* [Data for the task]
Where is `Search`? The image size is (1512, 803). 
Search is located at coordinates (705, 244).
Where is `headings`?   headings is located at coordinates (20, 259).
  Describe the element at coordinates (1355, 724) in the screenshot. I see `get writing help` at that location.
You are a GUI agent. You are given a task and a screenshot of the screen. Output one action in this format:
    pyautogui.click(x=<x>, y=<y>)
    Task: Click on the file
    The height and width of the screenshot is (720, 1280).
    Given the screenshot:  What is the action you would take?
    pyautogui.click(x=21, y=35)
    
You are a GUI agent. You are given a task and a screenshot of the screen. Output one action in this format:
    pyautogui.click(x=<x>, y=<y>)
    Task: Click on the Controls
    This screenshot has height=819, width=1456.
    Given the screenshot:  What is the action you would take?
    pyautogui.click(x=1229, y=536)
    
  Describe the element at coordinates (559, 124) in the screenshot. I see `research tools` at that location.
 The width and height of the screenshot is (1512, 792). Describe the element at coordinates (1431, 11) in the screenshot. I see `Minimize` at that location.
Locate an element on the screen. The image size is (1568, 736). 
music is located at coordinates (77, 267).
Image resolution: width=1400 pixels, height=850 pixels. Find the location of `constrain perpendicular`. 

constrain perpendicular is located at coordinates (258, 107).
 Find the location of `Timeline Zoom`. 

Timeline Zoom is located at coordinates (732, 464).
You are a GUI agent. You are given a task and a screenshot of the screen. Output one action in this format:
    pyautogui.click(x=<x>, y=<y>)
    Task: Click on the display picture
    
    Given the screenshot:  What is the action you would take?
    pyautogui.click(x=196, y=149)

* [Stated goal] Gather every line of the data above that contains the word "element".

* [Written answer]
  Describe the element at coordinates (1355, 724) in the screenshot. I see `get writing help` at that location.
  Describe the element at coordinates (559, 124) in the screenshot. I see `research tools` at that location.
 The width and height of the screenshot is (1512, 792). Describe the element at coordinates (1431, 11) in the screenshot. I see `Minimize` at that location.
Locate an element on the screen. The image size is (1568, 736). 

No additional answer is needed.